━━━ PASSAGE TO READ ━━━

Therefore to avoid wastage of resources configurator is a removable device. Task of controller in the configurator is to control configuring and reconfiguring operations of FPGAs through ROMs. There are total ten (10) status LEDs (Light Emitting Diodes) on the two edges of the base board. Five LEDs are placed on one edge and remaining five on the opposite edge of the board as shown in the figure 4. These LEDs can be used for different purposes. For example these LEDs can be used for hardware/software debugging or can be used for showing different statuses of running applications. There are two expansion slots on the base board, one is top expansion slot and second is bottom expansion slot. These slots are placed for daughter board attachments.

Base board has two independent roles. If only the base board is used and no daughter cards are attached on the expansion slots than this is a simple dual FPGA based system in which both the FPGAs are the main processing elements connected through a high speed bus for data transferring.

Base board plays its second role when daughter boards are attached with it through its expansion slots. If one or two daughter boards are attached with it than FPGAs placed on the Base board act like a temporary cache for data storage of daughter boards FPGAs and also used as routing only FPGAs between two daughter boards. Please note that Base board and

daughter boards should be stacked in such a way that Base board must be in the middle of the stack as shown in figure 6.



Figure 6: Board Stacking Architecture

Stacking the boards according to the figure6 provides the benefit of predictable delay as there are only two routing only FPGAs (Base board FPGAs) between the daughter boards. By adding more daughter boards in such a way predictable delay remains the same as number of routing only chips remains constant which is two in our case. Thus the communication between any two FPGAs of any two top and bottom daughter boards are only through two routing only FPGAs. We achieve another benefit of such stacking in the form of clock skewing in fast speed processing applications if a single clock is used for the entire design. For example, suppose that the entire design is driven through a single clock and clock is being produced by the Base board. Now we place the daughter boards only on the single side of the Base board and when the design will grow than clock skewing will become a critical issue which in return will compromise the expandability of the design.

Communication between all the boards is purely packet based with unique headers of each FPGA placed on the boards. Packet based communication provides one benefit and one drawback. Benefit is that it does not compromises the expandability as IOs of FPGAs are not dedicated for daughter boards or any individual FPGAs and drawback is that computational overheads increases with increase of daughter boards and logic also becomes more complex.

━━━

• EXERCISE INSTRUCTIONS
a. Based on the passage about the FPGA base board, is each statement true? Answer yes or no, and quote the words from the passage that decide it.
(i) The base board carries ten status LEDs spread over two edges.
(ii) The base board should be placed at the top of the board stack.
(iii) Adding daughter boards lowers the computational overhead of packet-based communication.
b. List every role that the passage about the FPGA base board gives to the FPGAs on the base board.
c. Write the next part of the passage about the FPGA base board, picking up right after its final sentence.

━━━ RECORD SET ━━━

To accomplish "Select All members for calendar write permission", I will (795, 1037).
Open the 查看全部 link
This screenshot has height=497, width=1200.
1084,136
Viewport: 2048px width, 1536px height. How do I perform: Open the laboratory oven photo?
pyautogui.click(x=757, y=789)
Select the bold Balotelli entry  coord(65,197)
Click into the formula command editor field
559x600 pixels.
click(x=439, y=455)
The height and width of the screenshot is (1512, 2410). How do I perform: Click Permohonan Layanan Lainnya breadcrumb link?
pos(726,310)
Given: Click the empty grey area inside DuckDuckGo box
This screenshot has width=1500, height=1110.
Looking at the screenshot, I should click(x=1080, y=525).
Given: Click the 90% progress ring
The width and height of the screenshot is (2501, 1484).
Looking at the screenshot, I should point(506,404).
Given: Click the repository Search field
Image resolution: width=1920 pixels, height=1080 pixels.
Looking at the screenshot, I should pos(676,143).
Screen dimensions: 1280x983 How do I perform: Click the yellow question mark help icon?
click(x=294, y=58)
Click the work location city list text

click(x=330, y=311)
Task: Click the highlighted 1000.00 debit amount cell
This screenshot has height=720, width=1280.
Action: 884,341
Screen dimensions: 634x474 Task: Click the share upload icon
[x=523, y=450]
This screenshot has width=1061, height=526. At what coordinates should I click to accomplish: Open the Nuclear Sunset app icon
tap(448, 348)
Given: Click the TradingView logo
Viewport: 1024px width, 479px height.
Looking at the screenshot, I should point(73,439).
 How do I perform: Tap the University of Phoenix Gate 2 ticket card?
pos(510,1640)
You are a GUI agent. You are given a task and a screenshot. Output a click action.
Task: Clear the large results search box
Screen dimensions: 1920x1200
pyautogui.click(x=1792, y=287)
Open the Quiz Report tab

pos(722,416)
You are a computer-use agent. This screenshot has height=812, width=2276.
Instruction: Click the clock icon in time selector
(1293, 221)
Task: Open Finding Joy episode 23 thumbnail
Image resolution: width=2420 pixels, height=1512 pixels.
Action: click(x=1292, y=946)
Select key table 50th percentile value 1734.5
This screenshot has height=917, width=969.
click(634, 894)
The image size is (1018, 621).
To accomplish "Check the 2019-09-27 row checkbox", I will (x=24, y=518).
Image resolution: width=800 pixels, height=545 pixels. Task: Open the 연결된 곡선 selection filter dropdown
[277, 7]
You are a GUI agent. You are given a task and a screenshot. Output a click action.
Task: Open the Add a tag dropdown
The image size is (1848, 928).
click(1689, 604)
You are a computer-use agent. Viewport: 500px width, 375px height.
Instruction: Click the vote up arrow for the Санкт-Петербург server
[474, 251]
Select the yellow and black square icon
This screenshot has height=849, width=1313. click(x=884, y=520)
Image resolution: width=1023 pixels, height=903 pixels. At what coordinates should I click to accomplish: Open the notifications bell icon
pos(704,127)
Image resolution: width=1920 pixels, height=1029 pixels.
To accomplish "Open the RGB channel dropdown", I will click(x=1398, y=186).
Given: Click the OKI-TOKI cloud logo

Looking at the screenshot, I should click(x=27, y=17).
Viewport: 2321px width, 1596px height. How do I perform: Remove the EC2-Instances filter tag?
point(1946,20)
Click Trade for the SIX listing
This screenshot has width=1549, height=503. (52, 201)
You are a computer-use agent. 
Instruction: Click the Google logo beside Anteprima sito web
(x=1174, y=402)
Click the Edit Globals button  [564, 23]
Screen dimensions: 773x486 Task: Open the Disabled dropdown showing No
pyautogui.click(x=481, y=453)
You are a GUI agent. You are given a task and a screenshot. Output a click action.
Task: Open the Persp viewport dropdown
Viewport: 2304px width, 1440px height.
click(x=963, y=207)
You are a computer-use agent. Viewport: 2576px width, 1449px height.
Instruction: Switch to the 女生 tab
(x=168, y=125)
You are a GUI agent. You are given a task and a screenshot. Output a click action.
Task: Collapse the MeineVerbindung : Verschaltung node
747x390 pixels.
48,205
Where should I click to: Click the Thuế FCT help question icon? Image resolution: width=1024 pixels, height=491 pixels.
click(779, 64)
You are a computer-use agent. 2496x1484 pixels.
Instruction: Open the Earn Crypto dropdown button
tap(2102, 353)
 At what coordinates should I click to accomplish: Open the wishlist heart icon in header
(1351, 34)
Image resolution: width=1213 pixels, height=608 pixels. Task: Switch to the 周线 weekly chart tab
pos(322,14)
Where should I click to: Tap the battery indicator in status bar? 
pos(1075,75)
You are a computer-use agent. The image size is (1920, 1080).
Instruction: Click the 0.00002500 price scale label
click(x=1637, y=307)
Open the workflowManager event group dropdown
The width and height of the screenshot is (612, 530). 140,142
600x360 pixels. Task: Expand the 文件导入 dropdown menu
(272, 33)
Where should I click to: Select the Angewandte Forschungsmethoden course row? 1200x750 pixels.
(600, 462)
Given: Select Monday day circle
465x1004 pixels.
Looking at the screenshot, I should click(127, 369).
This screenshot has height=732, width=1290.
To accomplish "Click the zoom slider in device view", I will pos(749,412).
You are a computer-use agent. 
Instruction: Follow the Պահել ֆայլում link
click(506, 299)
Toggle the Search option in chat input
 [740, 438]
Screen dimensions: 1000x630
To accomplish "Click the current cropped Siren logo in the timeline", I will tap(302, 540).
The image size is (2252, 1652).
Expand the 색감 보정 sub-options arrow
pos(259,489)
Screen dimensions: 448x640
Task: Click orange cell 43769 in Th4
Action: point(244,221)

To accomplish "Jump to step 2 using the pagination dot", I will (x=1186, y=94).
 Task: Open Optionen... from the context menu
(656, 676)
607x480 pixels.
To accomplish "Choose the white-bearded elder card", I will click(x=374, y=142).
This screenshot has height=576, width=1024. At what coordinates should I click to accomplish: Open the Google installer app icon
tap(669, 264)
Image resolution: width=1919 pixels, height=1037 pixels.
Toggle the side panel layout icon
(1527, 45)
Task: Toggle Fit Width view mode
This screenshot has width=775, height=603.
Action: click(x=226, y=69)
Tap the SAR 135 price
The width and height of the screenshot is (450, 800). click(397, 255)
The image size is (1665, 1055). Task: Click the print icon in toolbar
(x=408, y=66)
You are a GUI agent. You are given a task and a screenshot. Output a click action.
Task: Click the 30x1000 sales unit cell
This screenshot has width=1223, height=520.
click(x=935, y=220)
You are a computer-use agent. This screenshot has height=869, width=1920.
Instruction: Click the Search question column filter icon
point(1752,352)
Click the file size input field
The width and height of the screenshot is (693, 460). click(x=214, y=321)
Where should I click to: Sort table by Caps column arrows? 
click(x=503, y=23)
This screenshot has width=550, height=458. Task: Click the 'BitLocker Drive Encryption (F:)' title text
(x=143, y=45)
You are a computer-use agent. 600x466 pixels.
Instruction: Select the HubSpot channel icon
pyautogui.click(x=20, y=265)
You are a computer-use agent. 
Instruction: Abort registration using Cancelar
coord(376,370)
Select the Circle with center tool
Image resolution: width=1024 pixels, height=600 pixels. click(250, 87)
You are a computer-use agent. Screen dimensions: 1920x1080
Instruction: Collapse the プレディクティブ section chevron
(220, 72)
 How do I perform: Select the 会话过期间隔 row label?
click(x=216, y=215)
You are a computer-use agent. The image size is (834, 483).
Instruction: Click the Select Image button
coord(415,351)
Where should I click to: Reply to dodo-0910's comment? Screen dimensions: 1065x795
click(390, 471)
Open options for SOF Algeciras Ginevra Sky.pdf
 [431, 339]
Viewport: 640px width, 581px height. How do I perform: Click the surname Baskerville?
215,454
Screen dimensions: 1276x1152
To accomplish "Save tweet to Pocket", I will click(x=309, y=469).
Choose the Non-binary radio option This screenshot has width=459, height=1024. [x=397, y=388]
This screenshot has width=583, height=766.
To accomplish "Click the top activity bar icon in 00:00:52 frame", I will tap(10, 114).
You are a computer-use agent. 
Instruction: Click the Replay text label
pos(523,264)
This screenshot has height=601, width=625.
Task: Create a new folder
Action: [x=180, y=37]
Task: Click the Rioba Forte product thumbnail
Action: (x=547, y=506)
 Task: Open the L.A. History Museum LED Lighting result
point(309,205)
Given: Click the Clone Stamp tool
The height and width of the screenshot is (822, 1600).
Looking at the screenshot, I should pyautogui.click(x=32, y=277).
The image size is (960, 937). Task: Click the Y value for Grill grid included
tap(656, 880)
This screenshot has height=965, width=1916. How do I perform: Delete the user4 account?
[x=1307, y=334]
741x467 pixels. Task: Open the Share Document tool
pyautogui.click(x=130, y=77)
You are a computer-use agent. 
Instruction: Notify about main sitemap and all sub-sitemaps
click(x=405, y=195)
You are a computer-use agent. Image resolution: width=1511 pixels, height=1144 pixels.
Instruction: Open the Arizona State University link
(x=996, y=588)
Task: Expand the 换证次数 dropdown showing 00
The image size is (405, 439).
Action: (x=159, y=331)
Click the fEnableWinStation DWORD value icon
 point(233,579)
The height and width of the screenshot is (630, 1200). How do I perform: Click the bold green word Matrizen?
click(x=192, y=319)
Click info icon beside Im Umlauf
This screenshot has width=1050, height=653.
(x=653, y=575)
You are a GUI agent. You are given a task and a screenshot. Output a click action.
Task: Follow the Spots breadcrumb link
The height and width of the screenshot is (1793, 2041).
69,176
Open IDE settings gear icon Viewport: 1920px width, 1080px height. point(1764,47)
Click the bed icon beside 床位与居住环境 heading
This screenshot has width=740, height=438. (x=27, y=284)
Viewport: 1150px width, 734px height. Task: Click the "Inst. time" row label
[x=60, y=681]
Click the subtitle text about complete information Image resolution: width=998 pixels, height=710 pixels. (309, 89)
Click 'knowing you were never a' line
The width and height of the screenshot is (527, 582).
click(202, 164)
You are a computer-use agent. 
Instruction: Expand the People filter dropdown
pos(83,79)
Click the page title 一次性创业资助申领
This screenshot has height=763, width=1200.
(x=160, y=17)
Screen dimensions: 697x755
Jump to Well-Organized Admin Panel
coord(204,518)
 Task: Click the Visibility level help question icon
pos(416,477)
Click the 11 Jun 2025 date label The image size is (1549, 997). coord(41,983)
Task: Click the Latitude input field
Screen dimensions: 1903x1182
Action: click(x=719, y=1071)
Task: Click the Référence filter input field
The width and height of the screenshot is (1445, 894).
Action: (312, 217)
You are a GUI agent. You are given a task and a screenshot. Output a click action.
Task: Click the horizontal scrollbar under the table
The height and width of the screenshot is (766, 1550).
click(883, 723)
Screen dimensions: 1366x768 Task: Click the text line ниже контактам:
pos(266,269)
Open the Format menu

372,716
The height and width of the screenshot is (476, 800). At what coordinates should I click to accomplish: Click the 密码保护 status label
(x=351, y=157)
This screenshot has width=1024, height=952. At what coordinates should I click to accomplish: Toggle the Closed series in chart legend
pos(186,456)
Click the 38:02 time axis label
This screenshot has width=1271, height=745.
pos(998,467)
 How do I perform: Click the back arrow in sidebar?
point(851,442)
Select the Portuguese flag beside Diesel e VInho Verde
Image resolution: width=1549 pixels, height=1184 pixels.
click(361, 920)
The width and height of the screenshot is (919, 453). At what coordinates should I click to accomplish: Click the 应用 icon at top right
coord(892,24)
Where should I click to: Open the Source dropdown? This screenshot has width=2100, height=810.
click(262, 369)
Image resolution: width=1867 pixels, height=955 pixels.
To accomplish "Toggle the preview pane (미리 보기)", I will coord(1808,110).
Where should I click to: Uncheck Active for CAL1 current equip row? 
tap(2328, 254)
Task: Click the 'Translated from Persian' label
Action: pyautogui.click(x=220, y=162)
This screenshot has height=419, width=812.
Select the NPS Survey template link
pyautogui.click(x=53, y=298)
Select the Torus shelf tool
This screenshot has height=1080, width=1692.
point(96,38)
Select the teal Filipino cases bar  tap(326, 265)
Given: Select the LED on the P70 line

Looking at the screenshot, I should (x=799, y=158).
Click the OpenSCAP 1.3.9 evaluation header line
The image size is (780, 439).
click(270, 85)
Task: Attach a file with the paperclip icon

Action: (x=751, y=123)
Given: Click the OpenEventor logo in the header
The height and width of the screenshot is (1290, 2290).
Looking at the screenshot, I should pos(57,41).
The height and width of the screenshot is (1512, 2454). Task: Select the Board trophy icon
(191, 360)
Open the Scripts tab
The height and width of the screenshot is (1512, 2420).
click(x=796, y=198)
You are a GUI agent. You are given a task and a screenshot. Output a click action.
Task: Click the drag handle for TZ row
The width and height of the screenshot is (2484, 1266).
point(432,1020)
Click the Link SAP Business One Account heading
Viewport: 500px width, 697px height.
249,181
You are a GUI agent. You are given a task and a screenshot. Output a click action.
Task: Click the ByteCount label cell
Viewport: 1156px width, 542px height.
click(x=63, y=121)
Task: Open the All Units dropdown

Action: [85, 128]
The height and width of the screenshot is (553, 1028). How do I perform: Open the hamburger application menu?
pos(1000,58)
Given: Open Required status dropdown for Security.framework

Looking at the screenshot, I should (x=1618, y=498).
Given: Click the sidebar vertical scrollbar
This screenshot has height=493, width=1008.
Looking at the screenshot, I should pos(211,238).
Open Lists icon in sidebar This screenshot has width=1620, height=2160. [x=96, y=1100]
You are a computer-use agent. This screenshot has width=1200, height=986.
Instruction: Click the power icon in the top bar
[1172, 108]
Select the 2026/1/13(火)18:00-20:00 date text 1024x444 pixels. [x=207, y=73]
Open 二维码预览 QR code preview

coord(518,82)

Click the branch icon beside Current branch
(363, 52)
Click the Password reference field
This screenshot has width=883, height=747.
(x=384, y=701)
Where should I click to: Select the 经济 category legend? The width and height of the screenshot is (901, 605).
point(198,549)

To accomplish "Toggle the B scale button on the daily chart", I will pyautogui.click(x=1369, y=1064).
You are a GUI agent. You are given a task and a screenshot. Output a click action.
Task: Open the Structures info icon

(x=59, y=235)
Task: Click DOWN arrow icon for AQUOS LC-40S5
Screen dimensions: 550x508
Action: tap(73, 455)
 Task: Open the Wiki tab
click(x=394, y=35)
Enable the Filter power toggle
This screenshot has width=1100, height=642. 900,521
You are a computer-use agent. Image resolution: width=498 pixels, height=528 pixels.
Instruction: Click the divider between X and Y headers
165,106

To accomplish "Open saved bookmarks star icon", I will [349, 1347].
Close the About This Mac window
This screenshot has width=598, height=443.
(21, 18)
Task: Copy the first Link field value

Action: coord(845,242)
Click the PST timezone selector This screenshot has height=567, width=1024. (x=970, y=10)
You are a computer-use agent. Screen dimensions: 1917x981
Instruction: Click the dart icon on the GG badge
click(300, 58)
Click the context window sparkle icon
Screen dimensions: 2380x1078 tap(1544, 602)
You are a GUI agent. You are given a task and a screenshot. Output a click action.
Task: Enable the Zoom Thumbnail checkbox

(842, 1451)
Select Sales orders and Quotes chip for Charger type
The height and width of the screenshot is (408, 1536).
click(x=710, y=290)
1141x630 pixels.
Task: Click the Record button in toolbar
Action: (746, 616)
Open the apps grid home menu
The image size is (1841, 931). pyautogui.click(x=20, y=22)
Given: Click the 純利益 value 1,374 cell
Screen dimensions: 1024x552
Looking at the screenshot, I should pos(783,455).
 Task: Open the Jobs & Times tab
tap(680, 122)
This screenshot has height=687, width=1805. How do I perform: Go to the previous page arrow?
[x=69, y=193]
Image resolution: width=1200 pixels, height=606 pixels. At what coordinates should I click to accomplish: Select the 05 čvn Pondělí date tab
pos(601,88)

━━━

• WRITTEN ANSWERS
a.
(i) Yes: "There are total ten (10) status LEDs (Light Emitting Diodes) on the two edges of the base board."
(ii) No: "Base board must be in the middle of the stack"
(iii) No: "computational overheads increases with increase of daughter boards"

b.
- Main processing elements, connected through a high speed bus, when no daughter cards are attached
- Temporary cache for data storage of the daughter boards' FPGAs
- Routing-only FPGAs between two daughter boards

c.
# 2.2 Daughter Board for Parallel Processing Applications

In daughter board there are four FPGAs connected to each other through crossbar topology. Crossbar topology is modified in such a way that there are no routing only FPGAs on the board. FPGAs are configured in such a way that a small portion of resource in each FPGA is dedicated for inter FPGA routing. This technique is called "Local run-time Reconfiguration" [16]. In this technique different algorithms can be loaded on different portions of the reconfigurable chip. In this way different mappings can coexists at the same time on single reprogrammable chip. Thus reprogrammable chip can be called as hardware cache. Usage of multiple mappings at the same time on the single chip also provides the benefit of less reprogrammable time. As it is quite time worthy to reprogram a small portion of the chip instead of the complete chip.

There are only four (04) FPGAs on each daughter board so there is no need to place extra chips for only inter chip routing and this task can be performed perfectly by dedicating a small portion of resources in each FPGA. In such a way each FPGA on the daughter board has become not only logic bearing FPGA but also a routing only FPGA. Each FPGA is connected directly with remaining three (03) FPGAs and thus inter chip delay of data transferring is not only minimum but also predictable.



Figure 7: Daughter board for parallel computing applications

Each FPGA on the daughter card has its own dedicated RAM for fast data processing applications as shown in figure 7.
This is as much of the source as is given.